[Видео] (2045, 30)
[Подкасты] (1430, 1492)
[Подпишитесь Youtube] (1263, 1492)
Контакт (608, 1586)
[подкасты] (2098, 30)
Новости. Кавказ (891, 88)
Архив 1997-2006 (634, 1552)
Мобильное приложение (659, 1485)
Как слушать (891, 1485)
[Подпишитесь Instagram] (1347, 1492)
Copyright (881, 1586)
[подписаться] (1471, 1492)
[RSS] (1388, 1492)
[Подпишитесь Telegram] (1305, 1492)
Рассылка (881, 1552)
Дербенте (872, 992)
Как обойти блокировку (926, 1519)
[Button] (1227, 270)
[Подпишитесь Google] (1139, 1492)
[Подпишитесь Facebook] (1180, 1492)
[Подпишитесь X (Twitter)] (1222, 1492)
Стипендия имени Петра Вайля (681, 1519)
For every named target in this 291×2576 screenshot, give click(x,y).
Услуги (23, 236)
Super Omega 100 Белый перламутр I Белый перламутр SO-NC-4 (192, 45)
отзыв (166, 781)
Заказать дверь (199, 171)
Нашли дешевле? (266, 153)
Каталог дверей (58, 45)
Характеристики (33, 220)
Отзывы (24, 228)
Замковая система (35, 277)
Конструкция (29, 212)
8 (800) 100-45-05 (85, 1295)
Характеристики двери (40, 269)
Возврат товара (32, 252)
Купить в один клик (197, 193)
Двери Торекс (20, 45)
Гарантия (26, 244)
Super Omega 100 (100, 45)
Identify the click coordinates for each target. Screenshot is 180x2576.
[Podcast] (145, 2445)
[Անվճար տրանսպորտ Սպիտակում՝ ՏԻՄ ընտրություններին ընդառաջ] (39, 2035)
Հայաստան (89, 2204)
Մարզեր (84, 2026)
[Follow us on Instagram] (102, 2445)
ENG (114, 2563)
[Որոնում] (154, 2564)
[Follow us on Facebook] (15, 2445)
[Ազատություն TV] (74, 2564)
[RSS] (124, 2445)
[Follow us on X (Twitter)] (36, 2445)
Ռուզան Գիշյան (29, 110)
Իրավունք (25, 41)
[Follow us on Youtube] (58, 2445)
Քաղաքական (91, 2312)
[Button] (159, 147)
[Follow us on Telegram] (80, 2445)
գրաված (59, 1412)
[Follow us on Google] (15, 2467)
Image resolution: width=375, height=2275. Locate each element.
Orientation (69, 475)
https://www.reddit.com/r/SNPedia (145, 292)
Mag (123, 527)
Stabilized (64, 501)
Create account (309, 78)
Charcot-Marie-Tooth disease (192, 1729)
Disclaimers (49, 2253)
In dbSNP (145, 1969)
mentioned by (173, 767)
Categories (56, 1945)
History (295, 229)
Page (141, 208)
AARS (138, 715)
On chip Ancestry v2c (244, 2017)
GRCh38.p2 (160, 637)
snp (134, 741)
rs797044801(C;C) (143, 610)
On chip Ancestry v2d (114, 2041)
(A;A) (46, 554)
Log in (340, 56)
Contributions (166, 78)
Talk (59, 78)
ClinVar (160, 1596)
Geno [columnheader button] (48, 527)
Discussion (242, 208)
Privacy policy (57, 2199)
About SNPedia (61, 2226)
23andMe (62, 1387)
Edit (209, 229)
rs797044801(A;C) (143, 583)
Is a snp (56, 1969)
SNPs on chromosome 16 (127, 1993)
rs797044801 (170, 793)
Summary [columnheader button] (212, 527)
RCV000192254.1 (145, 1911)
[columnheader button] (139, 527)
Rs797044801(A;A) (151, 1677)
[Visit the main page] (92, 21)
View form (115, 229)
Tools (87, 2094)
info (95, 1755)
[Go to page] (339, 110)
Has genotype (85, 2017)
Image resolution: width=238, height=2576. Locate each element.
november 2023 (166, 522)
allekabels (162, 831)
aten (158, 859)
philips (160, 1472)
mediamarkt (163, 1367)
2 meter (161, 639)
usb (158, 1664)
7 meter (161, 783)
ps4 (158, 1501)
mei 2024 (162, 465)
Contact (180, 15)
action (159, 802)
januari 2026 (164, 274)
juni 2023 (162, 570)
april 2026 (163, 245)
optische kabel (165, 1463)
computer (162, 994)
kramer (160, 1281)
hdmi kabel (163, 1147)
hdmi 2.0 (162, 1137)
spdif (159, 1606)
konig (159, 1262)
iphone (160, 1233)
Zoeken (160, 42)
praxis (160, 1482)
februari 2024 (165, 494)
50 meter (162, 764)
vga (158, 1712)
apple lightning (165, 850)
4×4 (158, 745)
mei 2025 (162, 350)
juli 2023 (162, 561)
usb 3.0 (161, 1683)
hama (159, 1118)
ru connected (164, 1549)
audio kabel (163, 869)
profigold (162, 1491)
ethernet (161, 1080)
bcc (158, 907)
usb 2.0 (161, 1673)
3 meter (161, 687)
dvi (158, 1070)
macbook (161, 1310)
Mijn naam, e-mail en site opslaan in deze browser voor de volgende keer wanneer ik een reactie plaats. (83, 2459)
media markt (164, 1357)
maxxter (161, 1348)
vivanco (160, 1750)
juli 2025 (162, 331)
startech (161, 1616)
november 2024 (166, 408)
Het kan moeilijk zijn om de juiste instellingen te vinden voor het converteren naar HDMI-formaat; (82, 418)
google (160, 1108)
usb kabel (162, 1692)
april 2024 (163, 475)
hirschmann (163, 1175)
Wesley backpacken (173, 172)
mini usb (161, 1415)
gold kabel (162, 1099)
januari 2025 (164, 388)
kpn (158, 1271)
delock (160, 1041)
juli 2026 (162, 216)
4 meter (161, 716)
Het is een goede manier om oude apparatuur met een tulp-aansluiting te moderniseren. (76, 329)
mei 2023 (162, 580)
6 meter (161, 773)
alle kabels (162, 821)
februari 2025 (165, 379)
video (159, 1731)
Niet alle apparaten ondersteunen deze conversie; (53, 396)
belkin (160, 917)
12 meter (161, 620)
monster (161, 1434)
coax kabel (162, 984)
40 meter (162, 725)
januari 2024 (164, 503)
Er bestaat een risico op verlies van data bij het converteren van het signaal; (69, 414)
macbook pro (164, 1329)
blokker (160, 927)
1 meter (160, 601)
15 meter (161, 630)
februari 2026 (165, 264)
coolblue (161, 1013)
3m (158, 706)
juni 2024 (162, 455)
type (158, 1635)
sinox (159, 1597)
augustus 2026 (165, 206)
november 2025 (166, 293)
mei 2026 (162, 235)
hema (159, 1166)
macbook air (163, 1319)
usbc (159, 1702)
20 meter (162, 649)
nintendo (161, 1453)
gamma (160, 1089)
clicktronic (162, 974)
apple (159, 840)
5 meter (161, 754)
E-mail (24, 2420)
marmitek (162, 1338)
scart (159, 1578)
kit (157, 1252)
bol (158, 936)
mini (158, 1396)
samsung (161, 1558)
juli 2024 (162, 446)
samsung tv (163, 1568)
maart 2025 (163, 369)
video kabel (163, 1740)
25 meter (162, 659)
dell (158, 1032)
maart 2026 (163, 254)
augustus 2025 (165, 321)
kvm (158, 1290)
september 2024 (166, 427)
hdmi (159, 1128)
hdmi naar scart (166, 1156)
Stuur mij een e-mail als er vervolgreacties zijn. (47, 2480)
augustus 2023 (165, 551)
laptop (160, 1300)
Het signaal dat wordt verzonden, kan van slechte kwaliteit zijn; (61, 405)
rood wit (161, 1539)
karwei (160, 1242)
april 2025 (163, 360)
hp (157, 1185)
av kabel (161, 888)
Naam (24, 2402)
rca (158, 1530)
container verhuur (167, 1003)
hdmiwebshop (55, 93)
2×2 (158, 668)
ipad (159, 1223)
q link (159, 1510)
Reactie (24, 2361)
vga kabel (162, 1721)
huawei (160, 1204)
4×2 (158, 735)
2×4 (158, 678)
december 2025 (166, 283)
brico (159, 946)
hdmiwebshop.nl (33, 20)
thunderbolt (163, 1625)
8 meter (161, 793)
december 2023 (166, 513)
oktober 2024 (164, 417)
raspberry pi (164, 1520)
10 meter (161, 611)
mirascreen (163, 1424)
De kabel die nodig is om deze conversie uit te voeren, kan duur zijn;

━━━━

= WORK TO COMPLETE =
Please transcribe only the lines in the records above running from the line that has "mei 2023 (162, 580)" through the line that has "bol (158, 936)", both included, exactly as they appear.

= TASK ANSWER =
mei 2023 (162, 580)
6 meter (161, 773)
alle kabels (162, 821)
februari 2025 (165, 379)
video (159, 1731)
Niet alle apparaten ondersteunen deze conversie; (53, 396)
belkin (160, 917)
12 meter (161, 620)
monster (161, 1434)
coax kabel (162, 984)
40 meter (162, 725)
januari 2024 (164, 503)
Er bestaat een risico op verlies van data bij het converteren van het signaal; (69, 414)
macbook pro (164, 1329)
blokker (160, 927)
1 meter (160, 601)
15 meter (161, 630)
februari 2026 (165, 264)
coolblue (161, 1013)
3m (158, 706)
juni 2024 (162, 455)
type (158, 1635)
sinox (159, 1597)
augustus 2026 (165, 206)
november 2025 (166, 293)
mei 2026 (162, 235)
hema (159, 1166)
macbook air (163, 1319)
usbc (159, 1702)
20 meter (162, 649)
nintendo (161, 1453)
gamma (160, 1089)
clicktronic (162, 974)
apple (159, 840)
5 meter (161, 754)
E-mail (24, 2420)
marmitek (162, 1338)
scart (159, 1578)
kit (157, 1252)
bol (158, 936)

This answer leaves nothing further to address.